*Problem statement:* Only those lines in the data below from the line containing "Contact Us (551, 2116)" through the line containing "Mapa stacji ładowania (252, 31)", both included, should be restated word for word.

━━ Supplied records ━━

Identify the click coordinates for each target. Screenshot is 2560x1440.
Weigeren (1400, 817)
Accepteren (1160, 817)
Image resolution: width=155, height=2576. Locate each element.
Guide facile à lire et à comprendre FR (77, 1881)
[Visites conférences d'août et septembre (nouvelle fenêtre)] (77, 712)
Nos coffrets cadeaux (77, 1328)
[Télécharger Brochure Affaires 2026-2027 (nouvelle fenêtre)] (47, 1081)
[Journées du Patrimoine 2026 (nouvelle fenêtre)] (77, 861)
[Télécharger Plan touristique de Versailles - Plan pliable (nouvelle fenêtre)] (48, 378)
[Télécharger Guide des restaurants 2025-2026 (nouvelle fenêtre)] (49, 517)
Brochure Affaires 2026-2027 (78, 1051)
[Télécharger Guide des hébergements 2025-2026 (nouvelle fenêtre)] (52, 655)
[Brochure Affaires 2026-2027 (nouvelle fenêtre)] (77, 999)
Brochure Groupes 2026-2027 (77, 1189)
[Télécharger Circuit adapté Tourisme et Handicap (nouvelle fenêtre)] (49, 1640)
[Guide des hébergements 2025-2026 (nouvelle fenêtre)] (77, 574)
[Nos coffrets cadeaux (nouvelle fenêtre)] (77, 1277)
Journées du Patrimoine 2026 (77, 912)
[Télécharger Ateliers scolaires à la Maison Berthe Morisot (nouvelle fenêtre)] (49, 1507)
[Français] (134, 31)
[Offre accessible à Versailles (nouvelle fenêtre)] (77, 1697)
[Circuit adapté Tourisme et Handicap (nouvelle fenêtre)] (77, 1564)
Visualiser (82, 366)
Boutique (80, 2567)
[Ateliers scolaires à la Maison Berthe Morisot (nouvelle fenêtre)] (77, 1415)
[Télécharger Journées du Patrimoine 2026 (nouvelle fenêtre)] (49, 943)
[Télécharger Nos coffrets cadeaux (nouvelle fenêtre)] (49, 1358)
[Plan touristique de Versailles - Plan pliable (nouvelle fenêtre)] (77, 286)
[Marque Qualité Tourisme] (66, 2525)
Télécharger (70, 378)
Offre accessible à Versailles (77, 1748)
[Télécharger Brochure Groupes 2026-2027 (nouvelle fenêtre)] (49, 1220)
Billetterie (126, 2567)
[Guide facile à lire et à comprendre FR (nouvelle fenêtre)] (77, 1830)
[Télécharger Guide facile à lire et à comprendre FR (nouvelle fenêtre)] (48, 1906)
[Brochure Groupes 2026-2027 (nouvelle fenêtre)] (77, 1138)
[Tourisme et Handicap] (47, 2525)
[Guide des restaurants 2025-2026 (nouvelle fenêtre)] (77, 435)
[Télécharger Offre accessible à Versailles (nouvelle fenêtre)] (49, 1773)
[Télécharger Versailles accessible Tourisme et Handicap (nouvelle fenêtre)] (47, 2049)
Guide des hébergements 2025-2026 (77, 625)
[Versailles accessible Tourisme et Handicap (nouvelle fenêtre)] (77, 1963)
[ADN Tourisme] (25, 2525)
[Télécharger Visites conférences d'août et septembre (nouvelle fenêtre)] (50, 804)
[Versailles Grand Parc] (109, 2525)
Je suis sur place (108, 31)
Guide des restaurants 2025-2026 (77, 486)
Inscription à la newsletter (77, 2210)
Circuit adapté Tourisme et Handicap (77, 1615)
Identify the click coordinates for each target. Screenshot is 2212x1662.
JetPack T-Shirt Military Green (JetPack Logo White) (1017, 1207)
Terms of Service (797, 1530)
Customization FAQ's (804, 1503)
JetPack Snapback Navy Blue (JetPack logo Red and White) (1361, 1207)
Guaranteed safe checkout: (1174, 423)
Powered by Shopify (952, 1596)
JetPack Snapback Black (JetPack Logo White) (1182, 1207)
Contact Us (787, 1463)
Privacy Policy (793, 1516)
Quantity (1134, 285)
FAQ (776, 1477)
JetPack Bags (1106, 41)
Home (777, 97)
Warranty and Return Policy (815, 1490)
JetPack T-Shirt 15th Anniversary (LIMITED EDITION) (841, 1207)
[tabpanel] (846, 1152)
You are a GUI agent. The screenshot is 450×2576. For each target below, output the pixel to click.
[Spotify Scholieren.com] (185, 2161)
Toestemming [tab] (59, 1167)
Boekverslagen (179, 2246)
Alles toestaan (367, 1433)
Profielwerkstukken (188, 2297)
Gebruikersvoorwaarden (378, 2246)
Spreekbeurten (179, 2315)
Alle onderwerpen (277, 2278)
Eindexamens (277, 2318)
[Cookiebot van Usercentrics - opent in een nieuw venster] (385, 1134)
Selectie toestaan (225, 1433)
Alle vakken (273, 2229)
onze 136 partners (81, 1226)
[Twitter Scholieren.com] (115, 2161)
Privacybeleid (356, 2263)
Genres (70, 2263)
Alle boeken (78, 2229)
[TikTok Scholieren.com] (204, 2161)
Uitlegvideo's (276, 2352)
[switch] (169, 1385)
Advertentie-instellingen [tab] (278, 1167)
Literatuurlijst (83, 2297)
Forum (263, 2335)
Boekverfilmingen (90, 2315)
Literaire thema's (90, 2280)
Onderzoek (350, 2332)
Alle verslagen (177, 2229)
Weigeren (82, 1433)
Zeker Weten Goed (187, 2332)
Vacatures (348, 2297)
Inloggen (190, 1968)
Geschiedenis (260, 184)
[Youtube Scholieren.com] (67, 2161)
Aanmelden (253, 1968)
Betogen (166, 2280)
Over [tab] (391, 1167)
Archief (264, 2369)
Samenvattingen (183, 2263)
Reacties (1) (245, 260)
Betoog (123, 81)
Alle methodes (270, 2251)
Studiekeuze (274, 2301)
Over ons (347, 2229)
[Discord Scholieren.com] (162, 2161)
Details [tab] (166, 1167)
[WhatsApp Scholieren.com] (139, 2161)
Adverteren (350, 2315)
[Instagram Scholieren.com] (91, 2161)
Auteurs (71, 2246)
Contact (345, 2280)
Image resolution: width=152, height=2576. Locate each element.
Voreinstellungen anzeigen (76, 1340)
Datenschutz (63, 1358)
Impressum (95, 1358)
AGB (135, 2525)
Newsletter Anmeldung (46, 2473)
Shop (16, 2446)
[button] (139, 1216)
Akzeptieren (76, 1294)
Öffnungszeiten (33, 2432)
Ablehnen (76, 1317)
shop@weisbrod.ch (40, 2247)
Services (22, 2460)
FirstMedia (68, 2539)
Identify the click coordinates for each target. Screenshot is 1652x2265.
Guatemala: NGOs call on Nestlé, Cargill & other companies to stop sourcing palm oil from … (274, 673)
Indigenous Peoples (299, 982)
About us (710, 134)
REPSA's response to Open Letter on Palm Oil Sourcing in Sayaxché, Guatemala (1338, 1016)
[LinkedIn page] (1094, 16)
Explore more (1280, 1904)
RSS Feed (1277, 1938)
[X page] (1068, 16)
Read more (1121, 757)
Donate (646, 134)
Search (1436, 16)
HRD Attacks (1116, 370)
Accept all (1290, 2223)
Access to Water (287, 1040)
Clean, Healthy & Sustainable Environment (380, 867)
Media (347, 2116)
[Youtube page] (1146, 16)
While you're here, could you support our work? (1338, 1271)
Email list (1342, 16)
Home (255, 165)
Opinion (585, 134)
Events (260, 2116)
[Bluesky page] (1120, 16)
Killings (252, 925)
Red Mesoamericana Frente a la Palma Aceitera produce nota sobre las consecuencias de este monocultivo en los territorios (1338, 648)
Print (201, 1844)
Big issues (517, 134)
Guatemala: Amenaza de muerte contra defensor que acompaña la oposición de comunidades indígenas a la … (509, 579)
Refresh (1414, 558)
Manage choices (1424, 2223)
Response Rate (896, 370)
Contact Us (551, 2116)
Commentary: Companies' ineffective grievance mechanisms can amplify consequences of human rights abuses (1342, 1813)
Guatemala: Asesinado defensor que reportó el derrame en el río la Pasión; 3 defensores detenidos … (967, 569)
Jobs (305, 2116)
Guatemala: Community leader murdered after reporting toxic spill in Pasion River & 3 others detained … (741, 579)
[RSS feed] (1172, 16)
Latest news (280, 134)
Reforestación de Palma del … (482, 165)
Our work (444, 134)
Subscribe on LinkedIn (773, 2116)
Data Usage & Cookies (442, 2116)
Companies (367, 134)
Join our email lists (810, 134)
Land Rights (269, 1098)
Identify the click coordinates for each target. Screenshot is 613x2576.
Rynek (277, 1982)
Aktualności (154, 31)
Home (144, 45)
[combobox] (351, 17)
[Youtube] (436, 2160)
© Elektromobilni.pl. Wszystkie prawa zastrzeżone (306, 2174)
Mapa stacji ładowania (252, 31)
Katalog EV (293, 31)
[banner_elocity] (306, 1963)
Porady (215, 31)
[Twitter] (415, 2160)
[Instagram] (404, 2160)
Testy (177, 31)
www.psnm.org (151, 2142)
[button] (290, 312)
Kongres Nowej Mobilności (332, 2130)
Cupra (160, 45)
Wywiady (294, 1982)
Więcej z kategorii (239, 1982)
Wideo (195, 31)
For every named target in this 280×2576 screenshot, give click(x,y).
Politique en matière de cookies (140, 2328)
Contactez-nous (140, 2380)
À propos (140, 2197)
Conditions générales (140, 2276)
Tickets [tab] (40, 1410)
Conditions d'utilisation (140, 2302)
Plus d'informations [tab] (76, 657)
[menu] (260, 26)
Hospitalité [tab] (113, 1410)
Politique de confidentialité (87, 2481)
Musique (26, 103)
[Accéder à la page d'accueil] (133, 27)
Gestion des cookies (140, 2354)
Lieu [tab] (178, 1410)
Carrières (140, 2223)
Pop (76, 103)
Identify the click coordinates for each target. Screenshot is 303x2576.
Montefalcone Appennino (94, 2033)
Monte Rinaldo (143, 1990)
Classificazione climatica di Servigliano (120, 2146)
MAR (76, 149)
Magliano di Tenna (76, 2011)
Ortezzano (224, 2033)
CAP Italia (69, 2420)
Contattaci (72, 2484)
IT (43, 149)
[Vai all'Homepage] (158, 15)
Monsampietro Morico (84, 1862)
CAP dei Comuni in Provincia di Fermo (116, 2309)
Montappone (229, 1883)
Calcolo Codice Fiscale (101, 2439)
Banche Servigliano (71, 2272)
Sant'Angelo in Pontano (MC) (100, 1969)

━━━

*Result for this task:*
Contact Us (551, 2116)
Commentary: Companies' ineffective grievance mechanisms can amplify consequences of human rights abuses (1342, 1813)
Guatemala: Asesinado defensor que reportó el derrame en el río la Pasión; 3 defensores detenidos … (967, 569)
Jobs (305, 2116)
Guatemala: Community leader murdered after reporting toxic spill in Pasion River & 3 others detained … (741, 579)
[RSS feed] (1172, 16)
Latest news (280, 134)
Reforestación de Palma del … (482, 165)
Our work (444, 134)
Subscribe on LinkedIn (773, 2116)
Data Usage & Cookies (442, 2116)
Companies (367, 134)
Join our email lists (810, 134)
Land Rights (269, 1098)
Identify the click coordinates for each target. Screenshot is 613x2576.
Rynek (277, 1982)
Aktualności (154, 31)
Home (144, 45)
[combobox] (351, 17)
[Youtube] (436, 2160)
© Elektromobilni.pl. Wszystkie prawa zastrzeżone (306, 2174)
Mapa stacji ładowania (252, 31)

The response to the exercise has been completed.